Marine noise: swell, shipping, barnacle, biological
Learning objectives
- Identify the five dominant marine noise families by their spectral signatures
- Explain why streamer-borne noise (tow, swell-mass-loading) dominates at low f
- Describe shipping noise as harmonic lines + weather dependence
- Connect noise family to processing remedy (f-k filter, matching decon, etc.)
Marine traces carry a rich mix of interfering waves, many of them low-frequency. The processing flow (§2.5 of the Processing book) spends much of its effort on these. Five dominant families:
Surface swell (0.1–2 Hz)
Ocean surface waves produce a massive pressure field at depths of tens of metres. Even though the band is below the seismic useful band, the amplitude can be so large that dynamic range of the digitisers is eaten. Processing removes it with a 2 Hz low-cut filter after ingestion.
Streamer swell (1–5 Hz)
The streamer itself is a long, slender, nearly-neutrally-buoyant body. Surface waves make it oscillate in depth at ~1–3 Hz, producing a large spurious pressure signal that contaminates the first cycle of every low-frequency reflection. The cure is keeping streamer depth tight (active depth control via birds) and, in processing, notch filters.

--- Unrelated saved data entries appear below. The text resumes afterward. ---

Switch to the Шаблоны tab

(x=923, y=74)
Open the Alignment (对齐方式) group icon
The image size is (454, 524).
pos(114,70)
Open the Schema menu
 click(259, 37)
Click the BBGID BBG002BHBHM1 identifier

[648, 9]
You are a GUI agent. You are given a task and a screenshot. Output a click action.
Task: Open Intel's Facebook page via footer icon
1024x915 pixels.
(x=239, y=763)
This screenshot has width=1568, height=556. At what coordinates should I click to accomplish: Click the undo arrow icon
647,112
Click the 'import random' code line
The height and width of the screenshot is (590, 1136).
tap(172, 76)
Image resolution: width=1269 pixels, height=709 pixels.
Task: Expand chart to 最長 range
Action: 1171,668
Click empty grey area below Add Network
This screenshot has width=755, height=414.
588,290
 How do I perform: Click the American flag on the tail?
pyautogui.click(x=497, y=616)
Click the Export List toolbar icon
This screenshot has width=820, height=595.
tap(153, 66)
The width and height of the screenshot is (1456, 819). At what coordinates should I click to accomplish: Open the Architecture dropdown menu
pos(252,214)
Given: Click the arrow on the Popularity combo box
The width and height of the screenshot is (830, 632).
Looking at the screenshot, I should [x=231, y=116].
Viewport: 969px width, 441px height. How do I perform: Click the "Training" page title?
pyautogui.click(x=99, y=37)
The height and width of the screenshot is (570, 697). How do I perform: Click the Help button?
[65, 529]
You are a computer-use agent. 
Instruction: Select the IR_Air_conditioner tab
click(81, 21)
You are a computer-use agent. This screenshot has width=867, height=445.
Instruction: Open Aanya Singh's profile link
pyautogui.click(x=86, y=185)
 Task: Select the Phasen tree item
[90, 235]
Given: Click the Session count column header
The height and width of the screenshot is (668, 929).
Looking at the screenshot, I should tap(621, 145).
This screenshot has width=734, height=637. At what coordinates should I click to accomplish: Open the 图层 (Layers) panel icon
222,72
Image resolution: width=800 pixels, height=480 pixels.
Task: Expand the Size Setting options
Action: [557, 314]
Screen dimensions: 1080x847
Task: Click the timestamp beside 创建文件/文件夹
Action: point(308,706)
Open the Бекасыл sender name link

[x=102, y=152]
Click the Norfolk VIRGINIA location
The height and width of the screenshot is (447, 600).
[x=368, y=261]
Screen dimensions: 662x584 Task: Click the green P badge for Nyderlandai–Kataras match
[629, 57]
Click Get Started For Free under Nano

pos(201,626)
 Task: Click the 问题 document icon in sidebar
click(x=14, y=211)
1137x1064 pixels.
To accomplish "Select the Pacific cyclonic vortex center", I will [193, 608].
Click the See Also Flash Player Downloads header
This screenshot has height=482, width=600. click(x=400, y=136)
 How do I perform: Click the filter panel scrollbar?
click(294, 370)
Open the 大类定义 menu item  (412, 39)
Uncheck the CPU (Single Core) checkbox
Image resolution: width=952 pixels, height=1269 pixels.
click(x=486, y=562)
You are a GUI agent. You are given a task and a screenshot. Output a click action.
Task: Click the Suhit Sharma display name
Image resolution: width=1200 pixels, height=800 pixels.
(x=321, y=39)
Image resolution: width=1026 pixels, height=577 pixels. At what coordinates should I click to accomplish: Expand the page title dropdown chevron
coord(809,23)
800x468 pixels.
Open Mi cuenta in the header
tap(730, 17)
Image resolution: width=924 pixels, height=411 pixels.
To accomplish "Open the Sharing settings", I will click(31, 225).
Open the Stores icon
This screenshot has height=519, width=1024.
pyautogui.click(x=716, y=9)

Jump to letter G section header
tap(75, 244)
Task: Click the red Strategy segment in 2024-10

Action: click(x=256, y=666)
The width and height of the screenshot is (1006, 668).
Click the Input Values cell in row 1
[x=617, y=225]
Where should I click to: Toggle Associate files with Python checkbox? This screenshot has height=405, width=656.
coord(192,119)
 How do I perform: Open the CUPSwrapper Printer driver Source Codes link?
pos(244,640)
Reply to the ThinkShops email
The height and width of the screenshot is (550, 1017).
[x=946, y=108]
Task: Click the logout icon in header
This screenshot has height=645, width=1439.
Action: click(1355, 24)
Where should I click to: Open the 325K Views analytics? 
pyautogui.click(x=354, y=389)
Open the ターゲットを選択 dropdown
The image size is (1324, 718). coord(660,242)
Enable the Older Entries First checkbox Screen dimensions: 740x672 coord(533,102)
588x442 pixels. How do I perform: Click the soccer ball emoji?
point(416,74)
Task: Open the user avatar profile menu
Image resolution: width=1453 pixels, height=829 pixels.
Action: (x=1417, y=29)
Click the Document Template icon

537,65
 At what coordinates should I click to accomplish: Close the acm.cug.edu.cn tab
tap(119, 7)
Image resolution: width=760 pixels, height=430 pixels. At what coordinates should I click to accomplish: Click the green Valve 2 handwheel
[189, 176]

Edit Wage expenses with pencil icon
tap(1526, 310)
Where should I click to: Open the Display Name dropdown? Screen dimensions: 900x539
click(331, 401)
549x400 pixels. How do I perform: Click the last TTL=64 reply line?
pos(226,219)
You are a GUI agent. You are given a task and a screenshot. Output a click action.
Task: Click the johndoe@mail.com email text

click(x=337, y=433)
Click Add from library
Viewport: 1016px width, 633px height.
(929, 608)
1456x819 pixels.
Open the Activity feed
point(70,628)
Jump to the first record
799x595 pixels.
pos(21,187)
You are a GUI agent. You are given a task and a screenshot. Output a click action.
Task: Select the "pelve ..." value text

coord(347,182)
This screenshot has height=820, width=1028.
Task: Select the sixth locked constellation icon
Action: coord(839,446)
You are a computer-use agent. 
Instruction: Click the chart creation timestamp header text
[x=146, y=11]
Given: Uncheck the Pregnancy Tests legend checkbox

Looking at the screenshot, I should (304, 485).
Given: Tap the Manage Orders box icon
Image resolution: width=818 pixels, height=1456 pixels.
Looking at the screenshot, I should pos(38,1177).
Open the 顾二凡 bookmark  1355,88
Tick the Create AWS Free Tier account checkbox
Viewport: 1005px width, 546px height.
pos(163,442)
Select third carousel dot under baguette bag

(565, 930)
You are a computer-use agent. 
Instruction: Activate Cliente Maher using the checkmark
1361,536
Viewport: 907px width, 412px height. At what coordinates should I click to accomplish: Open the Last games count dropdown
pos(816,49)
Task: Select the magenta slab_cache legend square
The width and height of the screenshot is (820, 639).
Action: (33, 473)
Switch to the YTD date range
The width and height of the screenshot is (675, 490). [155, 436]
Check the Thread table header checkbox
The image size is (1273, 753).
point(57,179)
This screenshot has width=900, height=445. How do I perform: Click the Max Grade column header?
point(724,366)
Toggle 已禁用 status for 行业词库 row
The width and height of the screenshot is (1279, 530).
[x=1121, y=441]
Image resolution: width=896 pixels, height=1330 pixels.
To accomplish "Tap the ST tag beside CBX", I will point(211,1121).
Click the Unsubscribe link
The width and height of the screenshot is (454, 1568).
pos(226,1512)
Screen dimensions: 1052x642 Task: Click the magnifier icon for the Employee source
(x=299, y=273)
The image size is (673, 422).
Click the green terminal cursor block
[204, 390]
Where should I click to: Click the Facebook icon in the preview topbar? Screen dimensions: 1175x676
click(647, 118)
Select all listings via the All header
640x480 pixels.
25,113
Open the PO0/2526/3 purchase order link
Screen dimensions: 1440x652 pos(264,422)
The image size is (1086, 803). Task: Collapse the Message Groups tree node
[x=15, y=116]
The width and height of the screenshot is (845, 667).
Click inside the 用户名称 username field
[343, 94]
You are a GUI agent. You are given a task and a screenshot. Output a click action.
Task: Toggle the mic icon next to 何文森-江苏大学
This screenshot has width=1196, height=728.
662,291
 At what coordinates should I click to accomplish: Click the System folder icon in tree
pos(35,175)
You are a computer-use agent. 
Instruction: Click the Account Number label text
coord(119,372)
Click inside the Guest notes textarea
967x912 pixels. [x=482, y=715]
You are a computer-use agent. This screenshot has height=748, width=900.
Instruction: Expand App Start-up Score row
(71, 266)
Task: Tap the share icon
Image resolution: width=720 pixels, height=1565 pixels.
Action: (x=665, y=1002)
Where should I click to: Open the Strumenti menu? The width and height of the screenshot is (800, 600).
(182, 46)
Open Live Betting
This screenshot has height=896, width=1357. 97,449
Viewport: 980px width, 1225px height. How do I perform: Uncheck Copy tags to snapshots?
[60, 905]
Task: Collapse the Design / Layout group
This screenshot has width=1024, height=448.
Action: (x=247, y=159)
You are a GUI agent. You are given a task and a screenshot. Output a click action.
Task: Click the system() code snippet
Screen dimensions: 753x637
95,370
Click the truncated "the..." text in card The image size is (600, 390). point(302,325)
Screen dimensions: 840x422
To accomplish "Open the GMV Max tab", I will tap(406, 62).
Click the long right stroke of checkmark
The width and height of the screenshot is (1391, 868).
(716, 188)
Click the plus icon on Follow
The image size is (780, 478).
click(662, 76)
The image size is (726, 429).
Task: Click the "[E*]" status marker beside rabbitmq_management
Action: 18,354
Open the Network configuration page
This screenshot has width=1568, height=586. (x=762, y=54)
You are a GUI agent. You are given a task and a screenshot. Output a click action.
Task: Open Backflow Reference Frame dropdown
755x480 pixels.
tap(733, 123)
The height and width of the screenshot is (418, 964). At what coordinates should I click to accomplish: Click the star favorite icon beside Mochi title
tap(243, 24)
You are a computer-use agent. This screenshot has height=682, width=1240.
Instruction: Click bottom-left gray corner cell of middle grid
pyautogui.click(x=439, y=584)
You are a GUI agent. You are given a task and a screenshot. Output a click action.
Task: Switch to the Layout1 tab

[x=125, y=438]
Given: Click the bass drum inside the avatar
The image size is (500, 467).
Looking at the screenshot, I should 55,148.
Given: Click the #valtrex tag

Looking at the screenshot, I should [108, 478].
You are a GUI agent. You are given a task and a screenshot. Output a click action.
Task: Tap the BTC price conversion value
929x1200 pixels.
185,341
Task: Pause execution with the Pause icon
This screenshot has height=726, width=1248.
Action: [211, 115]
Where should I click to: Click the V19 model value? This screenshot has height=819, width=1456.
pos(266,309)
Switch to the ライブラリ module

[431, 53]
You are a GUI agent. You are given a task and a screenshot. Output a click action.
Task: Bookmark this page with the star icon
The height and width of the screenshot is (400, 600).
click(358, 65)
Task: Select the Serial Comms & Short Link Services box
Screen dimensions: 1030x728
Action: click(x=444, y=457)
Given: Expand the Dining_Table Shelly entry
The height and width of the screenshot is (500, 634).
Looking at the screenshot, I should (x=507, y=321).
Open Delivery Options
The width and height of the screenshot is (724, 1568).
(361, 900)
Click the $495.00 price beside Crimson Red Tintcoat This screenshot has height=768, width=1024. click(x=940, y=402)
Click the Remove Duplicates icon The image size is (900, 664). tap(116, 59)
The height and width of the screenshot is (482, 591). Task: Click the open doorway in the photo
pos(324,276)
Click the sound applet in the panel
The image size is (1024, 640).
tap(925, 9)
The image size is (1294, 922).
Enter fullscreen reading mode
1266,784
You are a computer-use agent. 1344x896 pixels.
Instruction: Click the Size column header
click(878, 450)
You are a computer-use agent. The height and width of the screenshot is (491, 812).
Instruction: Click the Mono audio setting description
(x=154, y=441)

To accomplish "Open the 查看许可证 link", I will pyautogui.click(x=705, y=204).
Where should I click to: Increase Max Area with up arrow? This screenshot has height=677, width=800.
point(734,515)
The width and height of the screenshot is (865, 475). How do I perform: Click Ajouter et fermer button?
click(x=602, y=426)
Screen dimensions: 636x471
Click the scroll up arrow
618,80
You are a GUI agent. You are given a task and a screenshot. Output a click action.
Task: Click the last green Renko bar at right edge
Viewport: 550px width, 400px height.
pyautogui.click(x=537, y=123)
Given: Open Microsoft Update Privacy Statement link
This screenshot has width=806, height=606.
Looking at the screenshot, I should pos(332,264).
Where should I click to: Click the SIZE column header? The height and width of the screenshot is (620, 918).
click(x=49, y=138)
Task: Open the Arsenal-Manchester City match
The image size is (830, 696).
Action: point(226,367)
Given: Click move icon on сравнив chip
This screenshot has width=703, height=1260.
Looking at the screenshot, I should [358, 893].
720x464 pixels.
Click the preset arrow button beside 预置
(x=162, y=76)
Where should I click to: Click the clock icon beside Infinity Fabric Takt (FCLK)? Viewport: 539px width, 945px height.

Shipping (5–30 Hz harmonic)
Propeller shafts rotate at ~10–20 Hz; their blade-passing frequency is that multiplied by the blade count (5 at 20 Hz → 100 Hz, with harmonics above). Shipping noise shows as narrow lines on the spectrum, tracks the ship’s passage, and can be separated by its distinctive ship-speed-dependent dominant frequency.
Cable drag / tow noise (broadband)
Turbulence in the water-cable boundary layer generates broadband noise modulated by vessel speed. Historically called "barnacle noise" because biofouling used to make it worse. Broadband, so not removable by narrow-band filters; statistical methods (SVD-based denoising, multi-trace coherency) suppress it.
Biological (impulsive)
Snapping shrimp produce 2–5 kHz impulses, mostly above the seismic band. Whale calls (particularly baleen whales at 30–250 Hz) overlap the seismic band. Impulsive spikes are easy to clip out; sustained harmonic calls are harder but rarer.
References
- Sheriff, R. E., Geldart, L. P. (1995). Exploration Seismology (2nd ed.). Cambridge University Press.
- Pritchett, W. C. (1990). Acquiring Better Seismic Data. Chapman & Hall.
- Yilmaz, Ö. (2001). Seismic Data Analysis: Processing, Inversion, and Interpretation of Seismic Data (2 vols.). SEG Investigations in Geophysics 10.